The goals of this proposal are to continue studies of the cellular mechanisms that underlie the complex functions of the brain circulation, and how this circulation is controlled to meet the changing and fastidious requirements of the brain. The endothelial cells of brain microvessels stand at the interface between the systemic circulation and nervous tissue and have a viral role in maintaining a stable environment for neuronal function and in preventing the entry of toxic substances into the brain. To accomplish this, the brain capillary endothelium is endowed with unique features, such as tight intercellular junctions, transporters for essential water-soluble molecules such as glucose and amino acids, and enzyme system that can effectively prevent the entry of some lipid-soluble toxins from blood to brain. The proposed experiments with employ complimentary biochemical, pharmacological, and ultrastructural techniques to study the brain microcirculation in vivo, and in preparations enriched with isolated microvessels, in vitro. The experiments will address the following subjects: (1) Receptors for peptide neurotransmitters and neuromodulators will be assessed in brain macro- and microvessels, and the mechanisms by which these agents mediate their effects will be investiagated. (2) Studies of the biochemical aspects of the blood-brain barrier that related to systemic 1-methyl-4-phenyl-1,2,3,6- tetrahydropyridine (MPTP) neurotoxicity. (3) To induce enzymes in brain microvessels that can metabolize MPTP, its analogs and other putative neurotoxins. (4) Synthesis of 18F-labeled MPTP analogs for use in investigating the neurobiology of MPTP toxicity by positron emission tomography. (5) Ultrastructural investigation of heterogenieties in the distribution of the glucose transporter and Na+,K+-ATPase in different brain regions and within the microvascular unit, by immunocytochemical methods. (6) Biochemical cellular and subcellular fractionation studies of brain microvessels. Better understanding of how the brain circulation functions may be prerequisite for appreciating the pathophysiology of this circulation. The proposed research may provide scientific bases for rational therapy of cerebrovascular disorders, metabolic encephalopathies and neurodegenerative disorders such as Parkinson's Disease.

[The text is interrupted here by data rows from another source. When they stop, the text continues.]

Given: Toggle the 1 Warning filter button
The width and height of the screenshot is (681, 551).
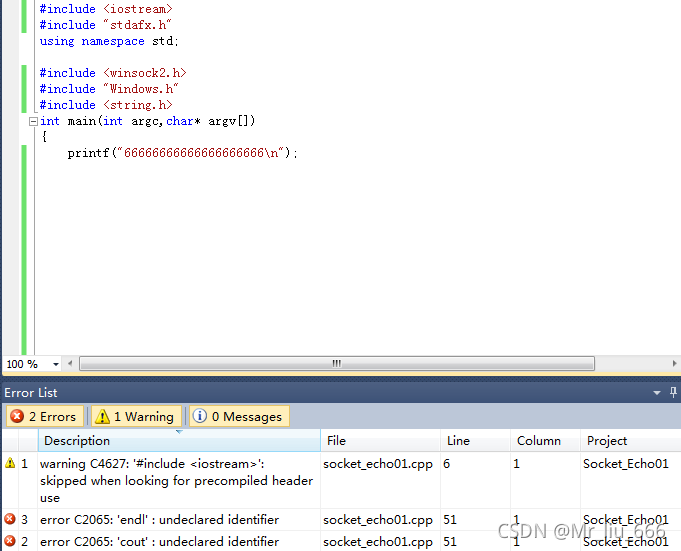Looking at the screenshot, I should coord(135,417).
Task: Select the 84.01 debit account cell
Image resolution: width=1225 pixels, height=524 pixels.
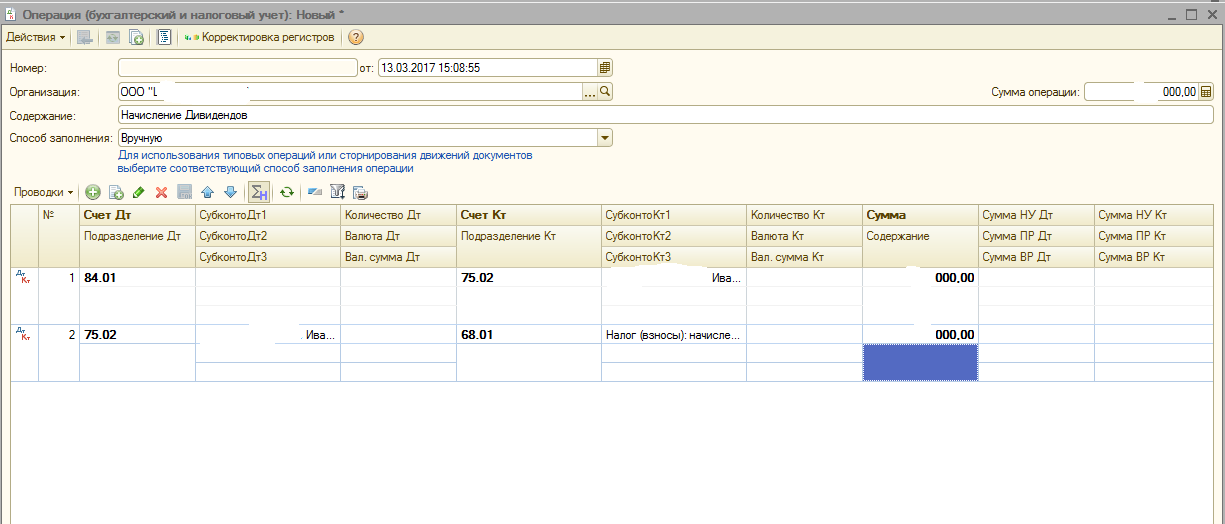Action: point(137,277)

该提案的目标是继续研究细胞大脑复杂功能的机制循环，以及如何控制该循环以满足大脑不断变化且挑剔的要求。这脑微血管的内皮细胞位于界面体循环和神经组织之间有病毒在维持神经元稳定环境中的作用功能并防止有毒物质进入脑。为了实现这一点，脑毛细血管内皮是具有独特的功能，例如紧密的细胞间连接点，重要水溶性分子的转运蛋白，例如如葡萄糖和氨基酸，以及可以有效阻止一些脂溶性毒素的进入血液到大脑。所提出的实验采用补充生化、药理学和超微结构体内研究大脑微循环的技术体外富含分离微血管的制剂。实验将解决以下主题：（1）肽神经递质和神经调节剂的受体将在大脑宏观和微血管中进行评估，及其机制将研究这些药物如何调节其影响。 (2)血脑屏障生化方面的研究与系统性1-甲基-4-苯基-1,2,3,6-相关四氢吡啶（MPTP）神经毒性。 (3)诱导酶在脑微血管中可以代谢 MPTP、其类似物和其他假定的神经毒素。 (4) 18F标记MPTP的合成用于研究 MPTP 毒性神经生物学的类似物通过正电子发射断层扫描。 (5)超微结构葡萄糖分布异质性的研究不同脑区的转运蛋白和Na+,K+-ATP酶通过免疫细胞化学方法在微血管单元内进行。 (6) 生化细胞和亚细胞分级分离研究脑微血管。更好地了解大脑循环功能可能是了解该疾病病理生理学的先决条件循环。拟议的研究可以提供科学依据合理治疗脑血管疾病、代谢性疾病脑病和神经退行性疾病，例如帕金森病。